Skip to content

LtgOslo_LaTeX

StephanOepen edited this page Sep 5, 2015 · 18 revisions

Background

People, even within our homogeneous research group, differ in their aesthetic judgment, specifically when it comes to typography. When writing collaboratively, it can be beneficial to rely on a set of shared assumptions and conventions, to help synchronize LaTeX sources from multiple authors. Following are some suggestions for best practices that at least some LTG members have found useful in the past.

General Best Practices

For maximum compatibility across platforms, use Unix-style newlines and the UTF-8 character encoding. The following may serve as a good template header for LaTeX (where the specifics of the document class and default font size are subject to adjustments, naturally):

  % -*- coding: utf-8; -*-

  \documentclass[11pt]{article}
  \usepackage[T1]{fontenc}
  \usepackage[utf8]{inputenc}
  \usepackage{apacite}

Limit lines to at most 79 characters. In emacs, use auto-fill mode and set fill-column to 79, in vim set textwidth to 79.

When working on a shared set of LaTeX sources, avoid unnecessary, purely cosmetic edits. For example, to follow the above recommendation it may be tempting to re-fill entire paragraphs, i.e. after inserting a word somewhere make the editor reaarange line breaks (which have no significance to LaTeX in running text). Such re-filling will typically lead to a seeminly large revision in SVN, as it effectively changes around a large number of lines in the source file (for no logical change). One technique (advocated by at least some LTG folks) to mitigate this issue can be starting each sentence on a line of its own in the LaTeX sources, e.g.

  Wikipedia is met with great interest by researchers in (computational)
  linguistics.
  It provides a massive and relatively high-quality collection of text
  and (predominantly unstructured) encyclopedic knowledge.

Historic Notes (To be Updated)

Following are a few more general LaTeX recommendations (with more to come, surely):

  • For emphasis in running text, use the \emph{} macro rather than the deprecated \em, e.g. We define \emph{coverage} as the ratio of ...; the benefit of \emph{} over \em is that it automatically inserts what is know as italic correction, i.e. what would otherwise have to be typeset as {\em coverage\/}.

• _GIVEN INFORMATION_:
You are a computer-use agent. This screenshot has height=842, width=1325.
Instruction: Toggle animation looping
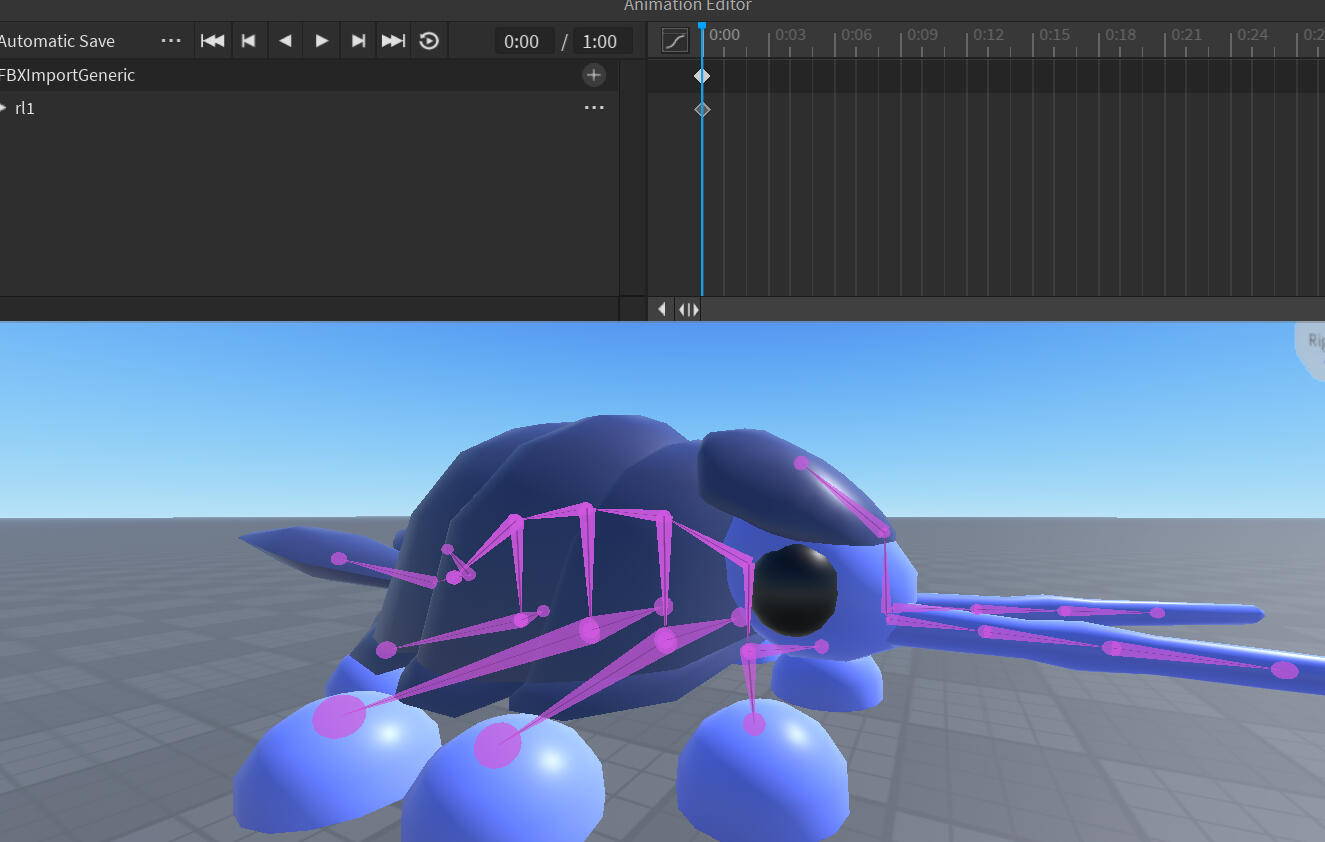(x=429, y=41)
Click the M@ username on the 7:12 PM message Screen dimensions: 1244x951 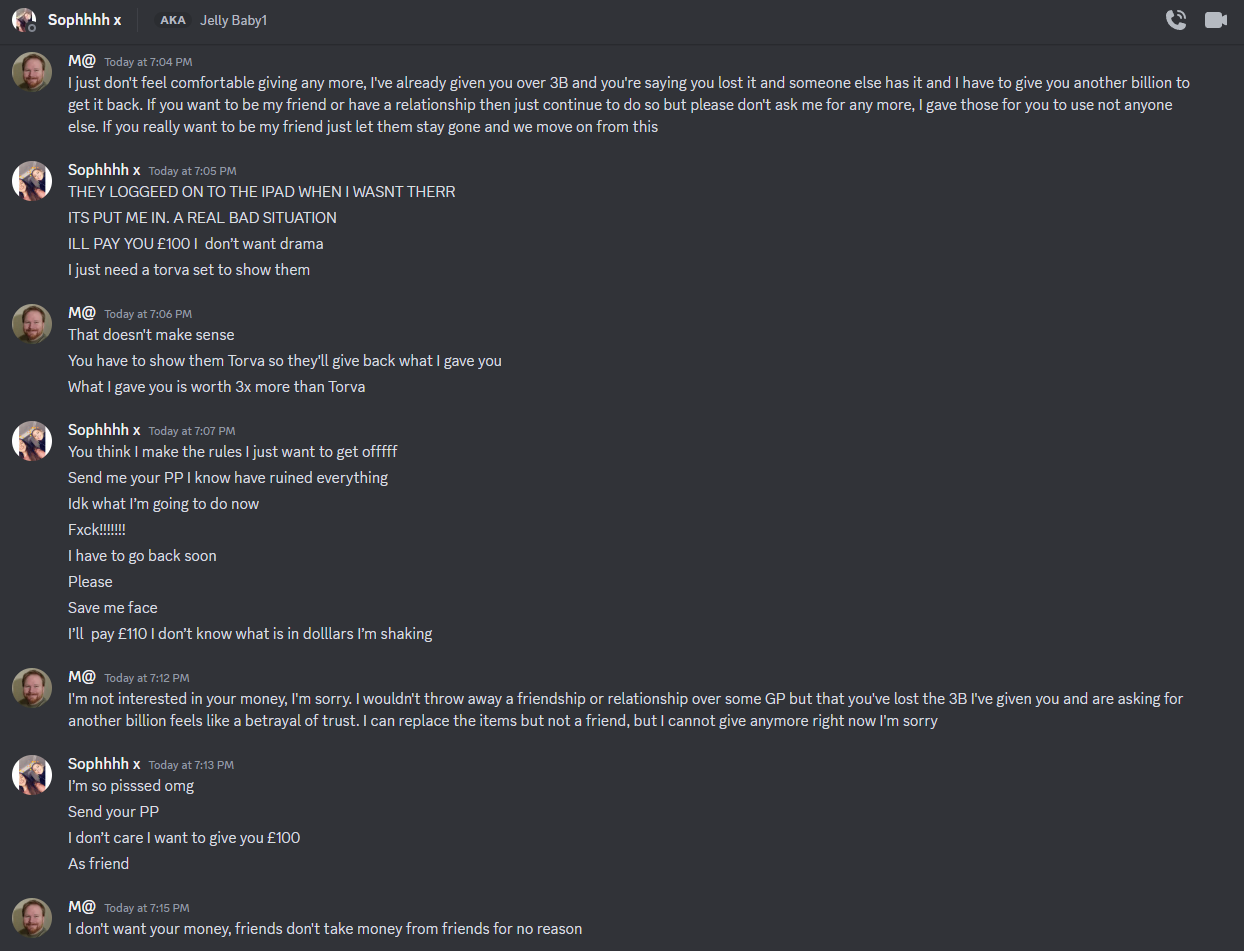(81, 677)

• _BRIEF_:
Render this sentence from the LaTeX best-practices page in Spanish: "For maximum compatibility across platforms, use Unix-style newlines and the UTF-8 character encoding."

• _THE COMPLETED TASK_:
Para lograr la máxima compatibilidad entre plataformas, utilice saltos de línea de estilo Unix y la codificación de caracteres UTF-8.